There is a natural imbalance developed by the centrality of the Glaswegian institutions, in comparison to the myriad of local communities populating the urban areas of Glasgow. The thesis investigates an urban and architectural response to this, and seeks to balance the scale with a Civic Forum as a platform to generalise civic participation through a highlight of the spoken word.
This forum, based on the Antique model, is a multifunctioning open public space, a place of politics but also everyday life. This dedicated room has a specific place in Glasgow: at the crossroads of the north-south and east-west routes, centremost point of development of any city.

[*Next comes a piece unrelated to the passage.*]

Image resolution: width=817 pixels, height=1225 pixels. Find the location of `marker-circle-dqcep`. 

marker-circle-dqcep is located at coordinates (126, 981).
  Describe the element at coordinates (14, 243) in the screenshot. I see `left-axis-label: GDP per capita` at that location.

Here, this takes place between Buchanan street and Argyle street, where nowadays stands an embodiment of consumerism : Saint Enoch shopping centre.
Though it was not always the case, as this site has ties to the creation of the city : trade has always made it live, and the train station developed in its later years transformed it into a node, reaching the whole country. The thesis seeks here to reconnect this site through urban routes, highlighting both this revived activism linked with Glasgow green, and extending its connections towards the Clyde.
Finally, I would like to draw a parallel between what that site was, a significant public space as much as a public figure, a standalone in the city, dispersing people through the tracks and what it could be, a Civic Forum, forging new links in the urban landscape, and disseminating ideas to the whole of Glasgow.